GOAL OF THE EXERCISE
Exact copies of all the records are to be printed.

++++++++++++++++++++

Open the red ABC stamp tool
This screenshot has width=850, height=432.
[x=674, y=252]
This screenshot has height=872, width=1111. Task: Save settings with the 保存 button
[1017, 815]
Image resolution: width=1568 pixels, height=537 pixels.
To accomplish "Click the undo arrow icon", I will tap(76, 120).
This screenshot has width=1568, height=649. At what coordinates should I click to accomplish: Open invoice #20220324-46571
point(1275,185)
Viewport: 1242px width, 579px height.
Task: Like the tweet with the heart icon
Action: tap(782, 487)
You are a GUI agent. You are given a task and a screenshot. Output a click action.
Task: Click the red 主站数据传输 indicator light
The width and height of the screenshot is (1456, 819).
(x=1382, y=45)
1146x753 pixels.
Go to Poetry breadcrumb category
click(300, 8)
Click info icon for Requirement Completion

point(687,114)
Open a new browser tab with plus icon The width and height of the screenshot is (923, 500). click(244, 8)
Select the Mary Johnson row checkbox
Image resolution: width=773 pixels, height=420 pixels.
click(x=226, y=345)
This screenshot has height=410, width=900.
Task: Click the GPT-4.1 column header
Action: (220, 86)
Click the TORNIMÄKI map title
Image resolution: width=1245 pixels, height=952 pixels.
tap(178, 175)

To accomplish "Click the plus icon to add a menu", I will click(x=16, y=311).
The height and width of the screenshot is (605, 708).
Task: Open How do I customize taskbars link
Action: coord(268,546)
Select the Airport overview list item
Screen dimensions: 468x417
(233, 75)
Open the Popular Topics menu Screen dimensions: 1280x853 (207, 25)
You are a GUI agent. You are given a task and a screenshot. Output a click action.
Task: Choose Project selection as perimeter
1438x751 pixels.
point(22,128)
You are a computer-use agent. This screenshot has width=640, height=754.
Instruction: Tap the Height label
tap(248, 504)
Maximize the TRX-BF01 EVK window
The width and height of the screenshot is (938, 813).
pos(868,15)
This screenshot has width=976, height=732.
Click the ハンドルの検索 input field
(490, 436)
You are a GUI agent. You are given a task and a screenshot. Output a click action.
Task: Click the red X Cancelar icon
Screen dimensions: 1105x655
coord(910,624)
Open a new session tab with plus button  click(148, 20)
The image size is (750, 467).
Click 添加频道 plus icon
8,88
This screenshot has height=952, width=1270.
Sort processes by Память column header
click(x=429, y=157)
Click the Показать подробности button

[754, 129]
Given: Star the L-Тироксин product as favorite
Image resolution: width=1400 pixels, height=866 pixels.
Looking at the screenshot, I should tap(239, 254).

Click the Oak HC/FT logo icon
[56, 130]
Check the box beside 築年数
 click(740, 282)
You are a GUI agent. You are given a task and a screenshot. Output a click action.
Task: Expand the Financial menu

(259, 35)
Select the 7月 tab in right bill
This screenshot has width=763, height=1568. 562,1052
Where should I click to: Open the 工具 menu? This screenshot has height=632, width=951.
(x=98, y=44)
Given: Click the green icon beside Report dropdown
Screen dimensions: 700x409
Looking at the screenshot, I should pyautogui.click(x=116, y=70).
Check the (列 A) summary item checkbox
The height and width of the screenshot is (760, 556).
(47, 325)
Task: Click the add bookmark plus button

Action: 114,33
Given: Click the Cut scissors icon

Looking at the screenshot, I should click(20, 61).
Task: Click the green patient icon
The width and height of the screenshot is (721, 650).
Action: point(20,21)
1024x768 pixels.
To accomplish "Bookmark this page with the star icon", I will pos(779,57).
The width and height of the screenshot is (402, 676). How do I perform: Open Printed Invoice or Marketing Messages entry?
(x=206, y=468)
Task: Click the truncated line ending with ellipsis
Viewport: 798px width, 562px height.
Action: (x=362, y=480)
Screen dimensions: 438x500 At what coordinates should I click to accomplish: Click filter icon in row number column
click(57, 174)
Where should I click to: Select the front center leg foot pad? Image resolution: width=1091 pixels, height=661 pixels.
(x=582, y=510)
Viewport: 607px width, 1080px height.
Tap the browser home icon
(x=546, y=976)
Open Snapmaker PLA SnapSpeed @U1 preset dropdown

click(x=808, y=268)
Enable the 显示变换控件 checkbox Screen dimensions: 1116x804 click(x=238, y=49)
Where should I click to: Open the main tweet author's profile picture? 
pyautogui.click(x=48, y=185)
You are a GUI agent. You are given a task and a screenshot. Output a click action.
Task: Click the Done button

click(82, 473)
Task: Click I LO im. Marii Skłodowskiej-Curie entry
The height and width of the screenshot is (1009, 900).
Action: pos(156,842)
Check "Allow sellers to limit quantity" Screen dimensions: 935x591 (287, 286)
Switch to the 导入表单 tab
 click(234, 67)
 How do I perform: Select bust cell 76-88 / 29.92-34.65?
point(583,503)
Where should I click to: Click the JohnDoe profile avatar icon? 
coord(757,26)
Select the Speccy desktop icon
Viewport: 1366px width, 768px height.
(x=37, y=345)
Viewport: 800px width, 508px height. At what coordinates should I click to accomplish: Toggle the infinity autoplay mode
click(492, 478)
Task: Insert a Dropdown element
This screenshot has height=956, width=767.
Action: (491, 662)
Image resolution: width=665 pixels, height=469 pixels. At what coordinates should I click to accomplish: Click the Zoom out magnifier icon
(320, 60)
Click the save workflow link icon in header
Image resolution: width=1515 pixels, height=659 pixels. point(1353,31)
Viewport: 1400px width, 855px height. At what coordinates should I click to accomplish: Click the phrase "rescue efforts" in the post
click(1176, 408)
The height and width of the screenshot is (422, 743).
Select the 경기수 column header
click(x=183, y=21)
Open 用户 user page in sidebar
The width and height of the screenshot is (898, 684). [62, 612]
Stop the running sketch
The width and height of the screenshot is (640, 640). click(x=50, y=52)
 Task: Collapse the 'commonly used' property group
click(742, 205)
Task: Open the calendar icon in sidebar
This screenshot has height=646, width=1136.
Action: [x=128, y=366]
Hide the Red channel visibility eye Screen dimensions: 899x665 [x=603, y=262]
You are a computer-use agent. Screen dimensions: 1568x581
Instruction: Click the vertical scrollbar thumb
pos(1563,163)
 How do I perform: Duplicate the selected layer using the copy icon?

++++++++++++++++++++

SOLUTION
Open the red ABC stamp tool
This screenshot has width=850, height=432.
[x=674, y=252]
This screenshot has height=872, width=1111. Task: Save settings with the 保存 button
[1017, 815]
Image resolution: width=1568 pixels, height=537 pixels.
To accomplish "Click the undo arrow icon", I will tap(76, 120).
This screenshot has width=1568, height=649. At what coordinates should I click to accomplish: Open invoice #20220324-46571
point(1275,185)
Viewport: 1242px width, 579px height.
Task: Like the tweet with the heart icon
Action: tap(782, 487)
You are a GUI agent. You are given a task and a screenshot. Output a click action.
Task: Click the red 主站数据传输 indicator light
The width and height of the screenshot is (1456, 819).
(x=1382, y=45)
1146x753 pixels.
Go to Poetry breadcrumb category
click(300, 8)
Click info icon for Requirement Completion

point(687,114)
Open a new browser tab with plus icon The width and height of the screenshot is (923, 500). click(244, 8)
Select the Mary Johnson row checkbox
Image resolution: width=773 pixels, height=420 pixels.
click(x=226, y=345)
This screenshot has height=410, width=900.
Task: Click the GPT-4.1 column header
Action: (220, 86)
Click the TORNIMÄKI map title
Image resolution: width=1245 pixels, height=952 pixels.
tap(178, 175)

To accomplish "Click the plus icon to add a menu", I will click(x=16, y=311).
The height and width of the screenshot is (605, 708).
Task: Open How do I customize taskbars link
Action: coord(268,546)
Select the Airport overview list item
Screen dimensions: 468x417
(233, 75)
Open the Popular Topics menu Screen dimensions: 1280x853 (207, 25)
You are a GUI agent. You are given a task and a screenshot. Output a click action.
Task: Choose Project selection as perimeter
1438x751 pixels.
point(22,128)
You are a computer-use agent. This screenshot has width=640, height=754.
Instruction: Tap the Height label
tap(248, 504)
Maximize the TRX-BF01 EVK window
The width and height of the screenshot is (938, 813).
pos(868,15)
This screenshot has width=976, height=732.
Click the ハンドルの検索 input field
(490, 436)
You are a GUI agent. You are given a task and a screenshot. Output a click action.
Task: Click the red X Cancelar icon
Screen dimensions: 1105x655
coord(910,624)
Open a new session tab with plus button  click(148, 20)
The image size is (750, 467).
Click 添加频道 plus icon
8,88
This screenshot has height=952, width=1270.
Sort processes by Память column header
click(x=429, y=157)
Click the Показать подробности button

[754, 129]
Given: Star the L-Тироксин product as favorite
Image resolution: width=1400 pixels, height=866 pixels.
Looking at the screenshot, I should tap(239, 254).

Click the Oak HC/FT logo icon
[56, 130]
Check the box beside 築年数
 click(740, 282)
You are a GUI agent. You are given a task and a screenshot. Output a click action.
Task: Expand the Financial menu

(259, 35)
Select the 7月 tab in right bill
This screenshot has width=763, height=1568. 562,1052
Where should I click to: Open the 工具 menu? This screenshot has height=632, width=951.
(x=98, y=44)
Given: Click the green icon beside Report dropdown
Screen dimensions: 700x409
Looking at the screenshot, I should pyautogui.click(x=116, y=70).
Check the (列 A) summary item checkbox
The height and width of the screenshot is (760, 556).
(47, 325)
Task: Click the add bookmark plus button

Action: 114,33
Given: Click the Cut scissors icon

Looking at the screenshot, I should click(20, 61).
Task: Click the green patient icon
The width and height of the screenshot is (721, 650).
Action: point(20,21)
1024x768 pixels.
To accomplish "Bookmark this page with the star icon", I will pos(779,57).
The width and height of the screenshot is (402, 676). How do I perform: Open Printed Invoice or Marketing Messages entry?
(x=206, y=468)
Task: Click the truncated line ending with ellipsis
Viewport: 798px width, 562px height.
Action: (x=362, y=480)
Screen dimensions: 438x500 At what coordinates should I click to accomplish: Click filter icon in row number column
click(57, 174)
Where should I click to: Select the front center leg foot pad? Image resolution: width=1091 pixels, height=661 pixels.
(x=582, y=510)
Viewport: 607px width, 1080px height.
Tap the browser home icon
(x=546, y=976)
Open Snapmaker PLA SnapSpeed @U1 preset dropdown

click(x=808, y=268)
Enable the 显示变换控件 checkbox Screen dimensions: 1116x804 click(x=238, y=49)
Where should I click to: Open the main tweet author's profile picture? 
pyautogui.click(x=48, y=185)
You are a GUI agent. You are given a task and a screenshot. Output a click action.
Task: Click the Done button

click(82, 473)
Task: Click I LO im. Marii Skłodowskiej-Curie entry
The height and width of the screenshot is (1009, 900).
Action: pos(156,842)
Check "Allow sellers to limit quantity" Screen dimensions: 935x591 (287, 286)
Switch to the 导入表单 tab
 click(234, 67)
 How do I perform: Select bust cell 76-88 / 29.92-34.65?
point(583,503)
Where should I click to: Click the JohnDoe profile avatar icon? 
coord(757,26)
Select the Speccy desktop icon
Viewport: 1366px width, 768px height.
(x=37, y=345)
Viewport: 800px width, 508px height. At what coordinates should I click to accomplish: Toggle the infinity autoplay mode
click(492, 478)
Task: Insert a Dropdown element
This screenshot has height=956, width=767.
Action: (491, 662)
Image resolution: width=665 pixels, height=469 pixels. At what coordinates should I click to accomplish: Click the Zoom out magnifier icon
(320, 60)
Click the save workflow link icon in header
Image resolution: width=1515 pixels, height=659 pixels. point(1353,31)
Viewport: 1400px width, 855px height. At what coordinates should I click to accomplish: Click the phrase "rescue efforts" in the post
click(1176, 408)
The height and width of the screenshot is (422, 743).
Select the 경기수 column header
click(x=183, y=21)
Open 用户 user page in sidebar
The width and height of the screenshot is (898, 684). [62, 612]
Stop the running sketch
The width and height of the screenshot is (640, 640). click(x=50, y=52)
 Task: Collapse the 'commonly used' property group
click(742, 205)
Task: Open the calendar icon in sidebar
This screenshot has height=646, width=1136.
Action: [x=128, y=366]
Hide the Red channel visibility eye Screen dimensions: 899x665 [x=603, y=262]
You are a computer-use agent. Screen dimensions: 1568x581
Instruction: Click the vertical scrollbar thumb
pos(1563,163)
 How do I perform: Duplicate the selected layer using the copy icon?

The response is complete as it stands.